### TASK DIRECTIONS
Rewrite the rows below, replacing "Minimize" with "Close" and leaving everything else unchanged. Leave the pictures out of your answer.

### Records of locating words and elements
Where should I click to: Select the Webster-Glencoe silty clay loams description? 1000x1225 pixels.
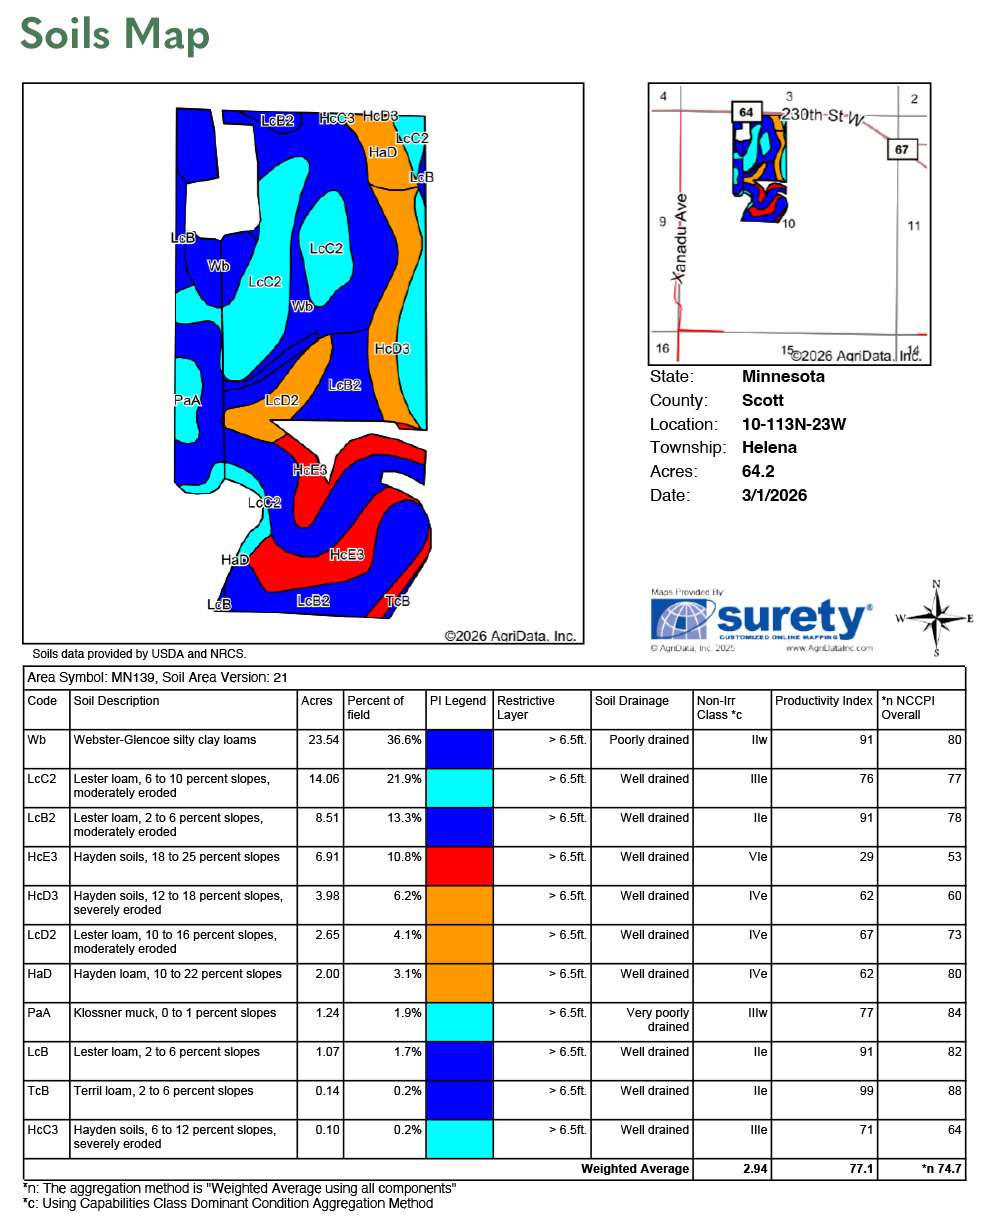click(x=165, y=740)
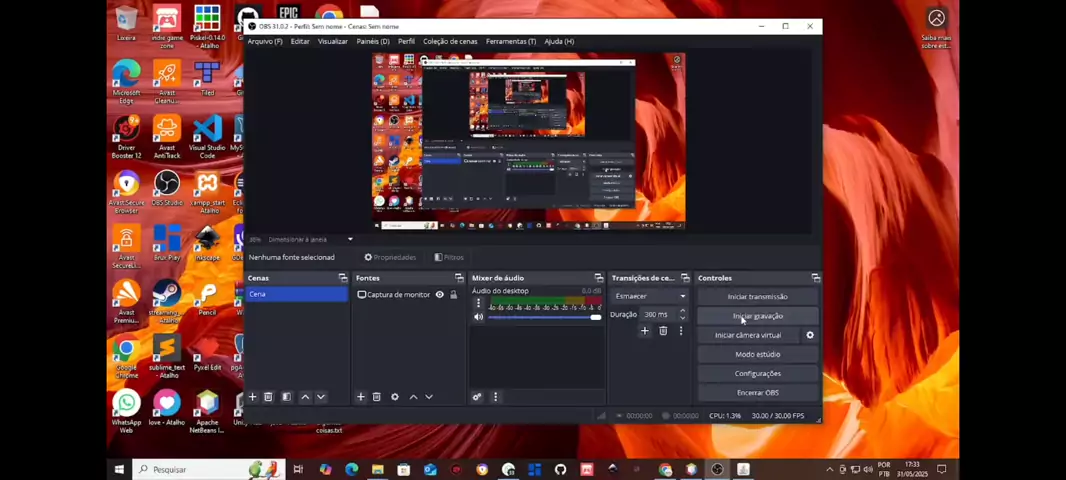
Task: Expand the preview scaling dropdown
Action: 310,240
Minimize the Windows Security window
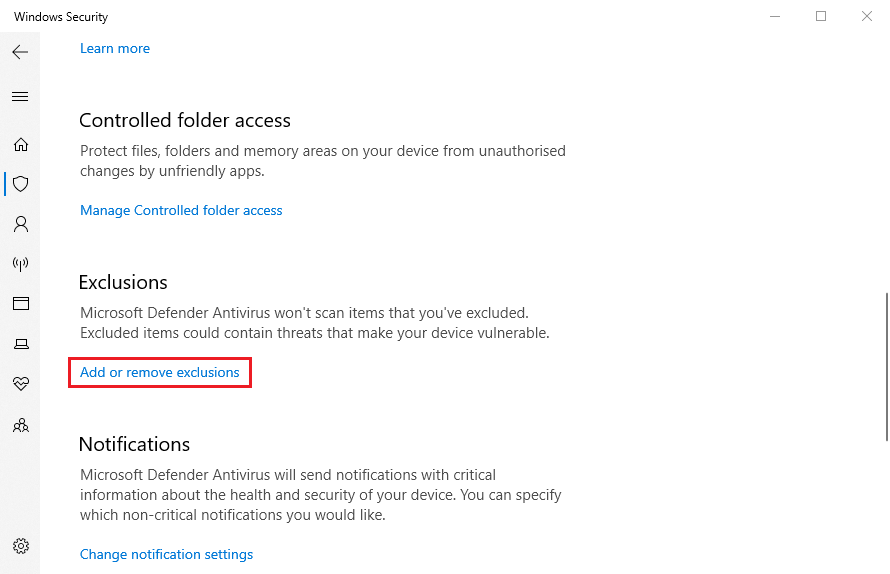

### EXERCISE RESULT
Where should I click to: Select the Webster-Glencoe silty clay loams description? 1000x1225 pixels.
click(x=165, y=740)
Task: Expand the preview scaling dropdown
Action: 310,240
Close the Windows Security window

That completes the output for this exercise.